Since calcification is prone to progressing and replacing the healthy tissue of any connective organ containing dense areas of calcification, with their multiple accumulation, the function of the organ can suffer significantly, which immediately reflects on the patient's state of health. In this regard, the primary therapeutic measure for calcification of any form, localization and intensity, is the correction of eating behavior, as well as the elimination of factors contributing to excessive intake of calcium in the body (taking medications, etc.).

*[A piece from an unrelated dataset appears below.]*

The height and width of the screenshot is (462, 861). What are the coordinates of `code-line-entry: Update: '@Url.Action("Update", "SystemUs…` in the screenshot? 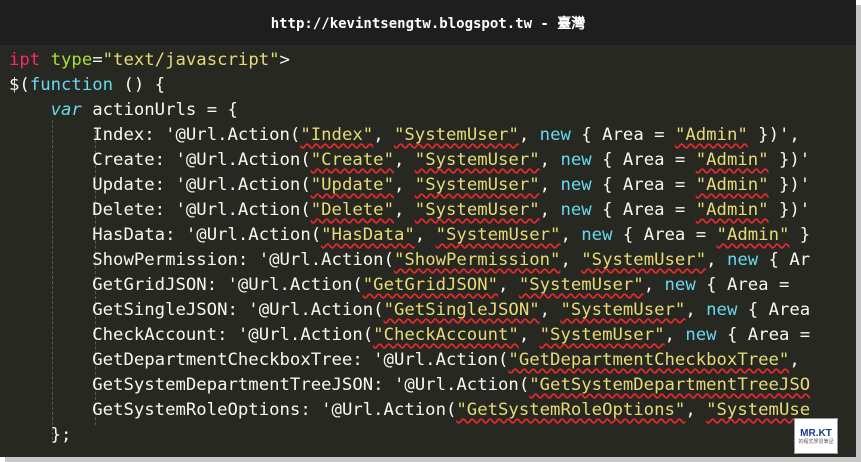 It's located at (452, 185).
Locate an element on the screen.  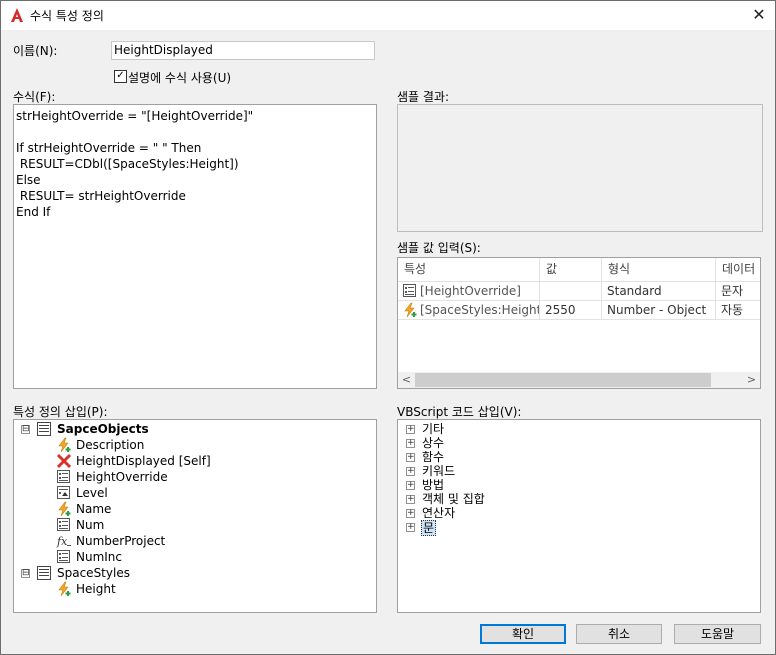
sample-input-label: 샘플 값 입력(S): is located at coordinates (439, 248).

In some situations, when the foci of pathological calcification are small and localized in a single order in the parenchyma of the organ, calcification does not pose a threat to the health of the patient and does not require the use of specific medications. However, there are a number of pathological forms of calcification accompanied by a pronounced impairment of the function of the organ, and therefore, the use of conservative or surgical measures in one or another volume is a prerequisite for maintaining the patient's normal quality of life.

Skin calcification usually has a widespread generalized character and provokes the development of a cosmetic defect, which is why, patients of this category need more than others the appointment of an adequate volume of therapeutic measures. In a situation where calcification is manifested by large subcutaneous nodes that are dense in structure and often accompanied by infection, the first and only effective method of treatment is surgery with electrocoagulation. This technique allows not only the most careful excision of calcinous foci, but also simultaneously disinfect the wound surface, thereby improving the healing process of the postoperative wound. If the calcification of the skin is localized in the area of ​​large joints, the patient is recommended to use various methods of physiotherapeutic treatment to prevent the development of arthrosis-arthritis (galvanotherapy, application with ozocerite, ultraviolet irradiation).

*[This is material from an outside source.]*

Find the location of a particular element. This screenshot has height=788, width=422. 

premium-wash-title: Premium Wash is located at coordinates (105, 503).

Nephrocalcinosis also belongs to the category of rapidly progressing pathology, which, provided that there is no timely medication, provokes severe disorders of the urine-forming and urinary functions of the kidneys. In a situation where nephrocalcinosis is not accompanied by signs of renal failure, the patient should recommend compliance with the rules of dietary nutrition, as well as provide drug treatment for the underlying disease. With the existing signs of renal failure, the only effective method of treatment is hemodialysis followed by kidney transplantation.

Pregnant women who have foci of calcinosis in the placenta need dynamic ultrasound observation and when signs of fetoplacental insufficiency appear, it is recommended to prescribe drugs whose action is aimed at improving blood flow through the vascular network of the placenta and uterus (Trental 100 mg 2 times a day orally). In order to prevent premature detachment of the placenta in pregnant women suffering from calcification, it is advisable to prescribe drugs that reduce the uterine tone (Ginipral 5 μg intravenously). As a preventive treatment aimed at eliminating the progress of the calcification process, antiviral specific therapy is used.

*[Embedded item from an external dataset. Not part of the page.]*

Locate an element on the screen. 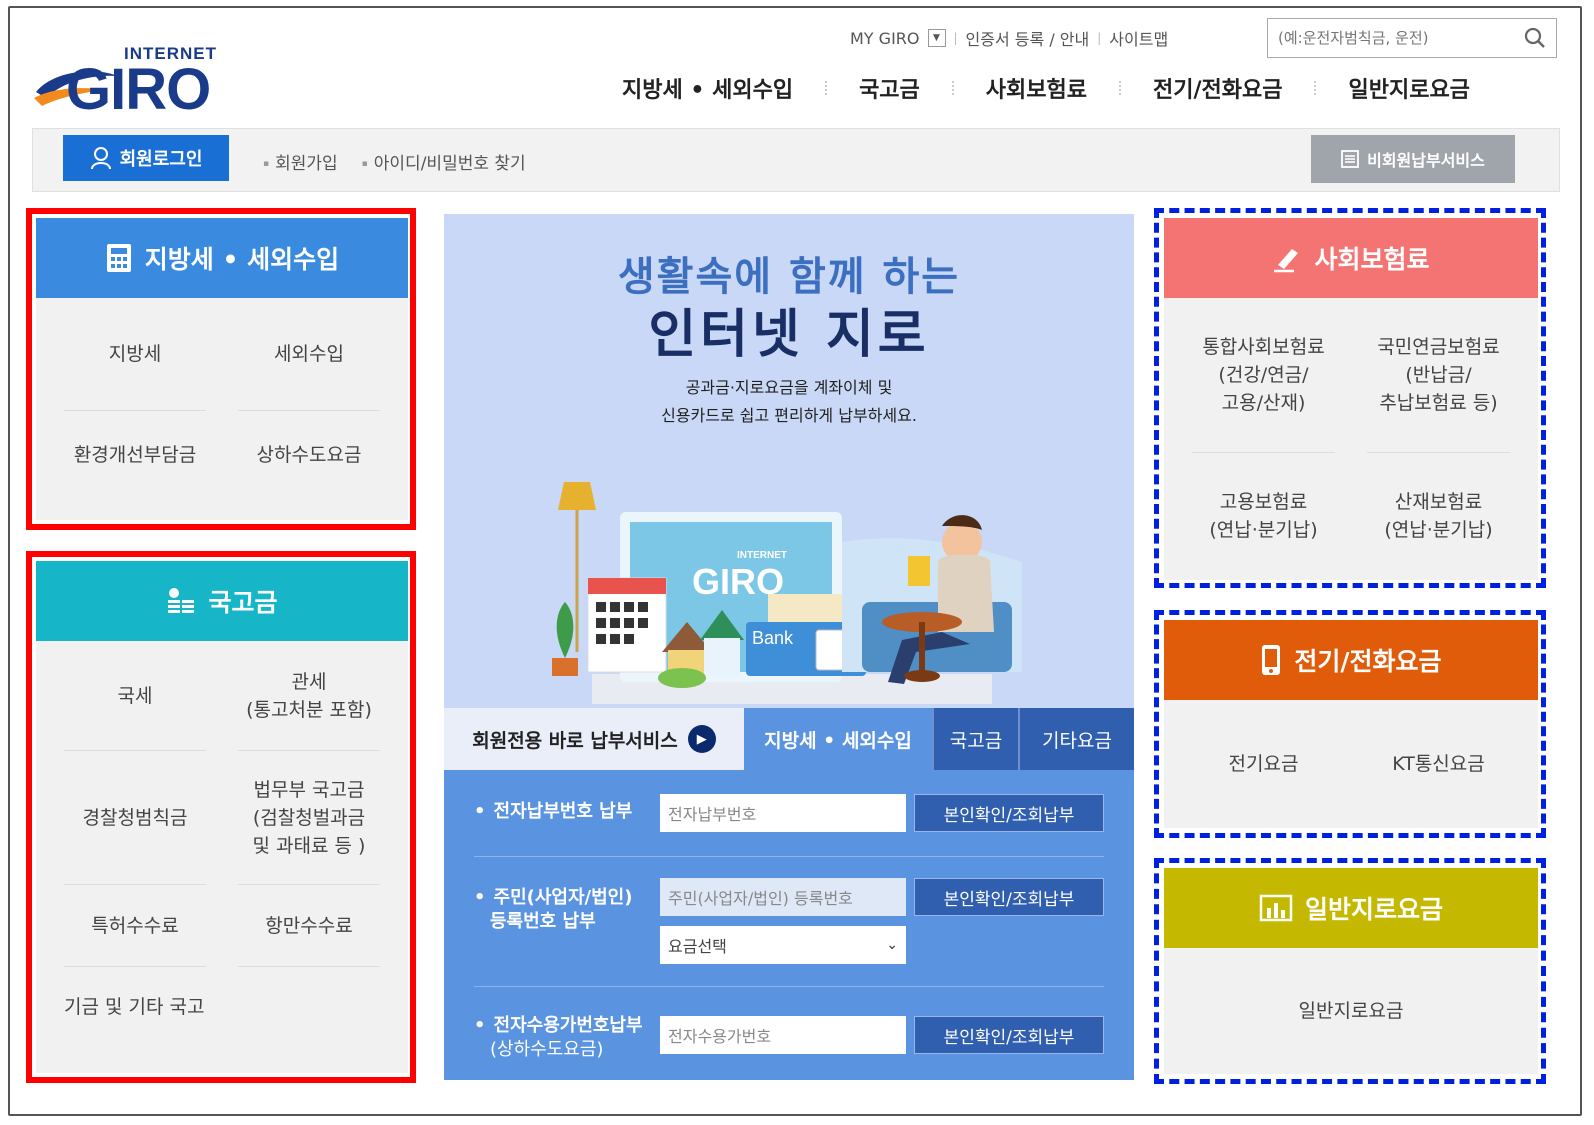  chevron-right-icon: ▶ is located at coordinates (702, 739).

The volume of therapy of calcification, localized in the projection of the valvular heart apparatus or large arterial vessels, is determined by its clinical form, as well as by the severity of hemodynamic disorders. So, single calcints in the projection of the subvalve department do not need specific treatment and it is enough to conduct dynamic echocardiographic observation. However, it should be borne in mind that intracardiac calcification is one of the pathologies of risk for the emergence of bacterial endocarditis , therefore, when signs of bacterial damage to the heart appear, an adequate antibiotic regimen should be immediately used.

Due to the fact that the centers of pathological calcification located in the vascular wall are a favorable substrate for thrombotic complications, all patients with signs of calcification of the heart and vessels are recommended lifelong administration of antiplatelet agents (Cardiomagnil 1 capsule once a day). Indication for the use of operative treatment of calcification is the development of signs of severe cardiohemodynamics.